И доставил, потому что и Борис тоже насупился, и у него тоже задрожала голая губа, и он тоже осевшим голосом сказал, кладя руку на плечо брата:

— Может быть, это твоя судьба. Не спугни. Боюсь тебя поздравлять… боюсь сглазить, но — постучим по дереву…

И оба они, задрав скатерть, постучали по столешнице, а Борис, откинувшись, осклабился вдруг в улыбке, развел руками и воскликнул, увидя Ра в Пушином переднике:

— Это будет самое вкусное блюдо, какое когда-нибудь знал мой грешный язык!

Ра в счастливой улыбке несла на подносе жареную золотистую утку, обложенную картофелем, а следом за ней с большой вилкой и ножом шла Пуша, делая братьям чуть заметные знаки восхищения, точно хотела сказать и Борису и Феденьке: «Она из нашей породы… Чудо свершилось! Будьте внимательны и не спугните».

— Так, милая, осторожно, — сказала она вслух, освобождая на столе место. — Вот сюда пожалуйста… Хорошо! Ничего что поздно!
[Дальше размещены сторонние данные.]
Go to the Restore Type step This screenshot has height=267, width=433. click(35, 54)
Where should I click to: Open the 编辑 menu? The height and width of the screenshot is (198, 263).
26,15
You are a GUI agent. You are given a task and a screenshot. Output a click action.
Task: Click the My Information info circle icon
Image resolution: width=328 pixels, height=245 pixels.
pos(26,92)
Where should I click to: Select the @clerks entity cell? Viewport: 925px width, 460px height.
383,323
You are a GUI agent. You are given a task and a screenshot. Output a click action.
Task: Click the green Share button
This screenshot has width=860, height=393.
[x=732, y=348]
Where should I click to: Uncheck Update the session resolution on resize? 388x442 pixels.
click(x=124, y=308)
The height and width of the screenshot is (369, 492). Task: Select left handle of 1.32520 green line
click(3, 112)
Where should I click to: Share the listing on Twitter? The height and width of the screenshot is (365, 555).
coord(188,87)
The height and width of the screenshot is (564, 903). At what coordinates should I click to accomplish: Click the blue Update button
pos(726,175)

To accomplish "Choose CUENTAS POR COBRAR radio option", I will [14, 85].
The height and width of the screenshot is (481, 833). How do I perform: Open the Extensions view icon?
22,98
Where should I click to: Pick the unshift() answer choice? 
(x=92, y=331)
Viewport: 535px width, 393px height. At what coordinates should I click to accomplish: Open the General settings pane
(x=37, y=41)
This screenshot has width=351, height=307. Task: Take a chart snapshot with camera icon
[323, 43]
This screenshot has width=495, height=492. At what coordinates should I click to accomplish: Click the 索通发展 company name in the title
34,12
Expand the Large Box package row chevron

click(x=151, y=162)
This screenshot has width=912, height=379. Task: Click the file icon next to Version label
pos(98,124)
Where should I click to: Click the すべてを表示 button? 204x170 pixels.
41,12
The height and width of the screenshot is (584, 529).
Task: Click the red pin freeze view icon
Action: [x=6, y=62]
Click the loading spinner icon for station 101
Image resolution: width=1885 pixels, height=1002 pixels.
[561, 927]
Завтра воскресенье, а сегодня мы гуляем…

Сияющая Ра, оставшись в белом, расшитом переднике, села за стол, и Федя, не веря своим глазам, дотронулся до нее. Она обвела братьев взглядом и с придыханием в голосе сказала:

— Вы, наверное, голодные, а утка такая вкусная, так хорошо приготовлена, ароматная…

— Мы жутко голодные! — закричал Федя Луняшин. — Мы будем гулять, есть и пить. Ура! Завтра воскресенье. Завтра… Ура!